→ **Exercise objective**: Transcribe every record beneath, precisely as written.

→ **Supplied material**:
────────────────

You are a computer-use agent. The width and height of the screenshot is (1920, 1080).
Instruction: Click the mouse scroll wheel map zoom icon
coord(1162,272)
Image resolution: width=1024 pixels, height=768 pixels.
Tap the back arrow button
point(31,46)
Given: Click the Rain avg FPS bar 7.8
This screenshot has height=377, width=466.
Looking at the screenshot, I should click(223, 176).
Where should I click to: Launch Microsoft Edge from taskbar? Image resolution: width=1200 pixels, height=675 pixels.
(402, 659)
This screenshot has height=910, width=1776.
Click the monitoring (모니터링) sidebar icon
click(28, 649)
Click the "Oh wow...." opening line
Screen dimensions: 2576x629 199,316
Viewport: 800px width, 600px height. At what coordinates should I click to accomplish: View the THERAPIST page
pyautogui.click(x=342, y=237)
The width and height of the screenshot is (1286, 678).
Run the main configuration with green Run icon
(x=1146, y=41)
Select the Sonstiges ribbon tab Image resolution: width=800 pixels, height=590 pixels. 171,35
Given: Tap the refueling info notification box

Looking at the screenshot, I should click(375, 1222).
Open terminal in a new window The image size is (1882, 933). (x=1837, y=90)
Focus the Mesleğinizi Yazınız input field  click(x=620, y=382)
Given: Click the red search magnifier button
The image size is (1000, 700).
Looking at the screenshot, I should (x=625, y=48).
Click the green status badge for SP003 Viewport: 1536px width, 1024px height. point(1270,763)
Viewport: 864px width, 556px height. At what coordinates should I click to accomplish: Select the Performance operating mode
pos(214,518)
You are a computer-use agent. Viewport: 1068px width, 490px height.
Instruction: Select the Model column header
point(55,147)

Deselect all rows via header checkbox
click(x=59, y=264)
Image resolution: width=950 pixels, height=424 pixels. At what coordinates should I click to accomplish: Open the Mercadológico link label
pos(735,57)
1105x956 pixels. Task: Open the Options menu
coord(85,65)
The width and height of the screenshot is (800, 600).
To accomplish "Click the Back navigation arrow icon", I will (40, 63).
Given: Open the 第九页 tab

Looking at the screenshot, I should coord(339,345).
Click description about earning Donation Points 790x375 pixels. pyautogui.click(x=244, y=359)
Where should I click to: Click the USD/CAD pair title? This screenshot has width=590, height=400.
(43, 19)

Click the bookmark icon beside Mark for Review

────────────────

→ **Reply**:
You are a computer-use agent. The width and height of the screenshot is (1920, 1080).
Instruction: Click the mouse scroll wheel map zoom icon
coord(1162,272)
Image resolution: width=1024 pixels, height=768 pixels.
Tap the back arrow button
point(31,46)
Given: Click the Rain avg FPS bar 7.8
This screenshot has height=377, width=466.
Looking at the screenshot, I should click(223, 176).
Where should I click to: Launch Microsoft Edge from taskbar? Image resolution: width=1200 pixels, height=675 pixels.
(402, 659)
This screenshot has height=910, width=1776.
Click the monitoring (모니터링) sidebar icon
click(28, 649)
Click the "Oh wow...." opening line
Screen dimensions: 2576x629 199,316
Viewport: 800px width, 600px height. At what coordinates should I click to accomplish: View the THERAPIST page
pyautogui.click(x=342, y=237)
The width and height of the screenshot is (1286, 678).
Run the main configuration with green Run icon
(x=1146, y=41)
Select the Sonstiges ribbon tab Image resolution: width=800 pixels, height=590 pixels. 171,35
Given: Tap the refueling info notification box

Looking at the screenshot, I should click(375, 1222).
Open terminal in a new window The image size is (1882, 933). (x=1837, y=90)
Focus the Mesleğinizi Yazınız input field  click(x=620, y=382)
Given: Click the red search magnifier button
The image size is (1000, 700).
Looking at the screenshot, I should (x=625, y=48).
Click the green status badge for SP003 Viewport: 1536px width, 1024px height. point(1270,763)
Viewport: 864px width, 556px height. At what coordinates should I click to accomplish: Select the Performance operating mode
pos(214,518)
You are a computer-use agent. Viewport: 1068px width, 490px height.
Instruction: Select the Model column header
point(55,147)

Deselect all rows via header checkbox
click(x=59, y=264)
Image resolution: width=950 pixels, height=424 pixels. At what coordinates should I click to accomplish: Open the Mercadológico link label
pos(735,57)
1105x956 pixels. Task: Open the Options menu
coord(85,65)
The width and height of the screenshot is (800, 600).
To accomplish "Click the Back navigation arrow icon", I will (40, 63).
Given: Open the 第九页 tab

Looking at the screenshot, I should coord(339,345).
Click description about earning Donation Points 790x375 pixels. pyautogui.click(x=244, y=359)
Where should I click to: Click the USD/CAD pair title? This screenshot has width=590, height=400.
(43, 19)

Click the bookmark icon beside Mark for Review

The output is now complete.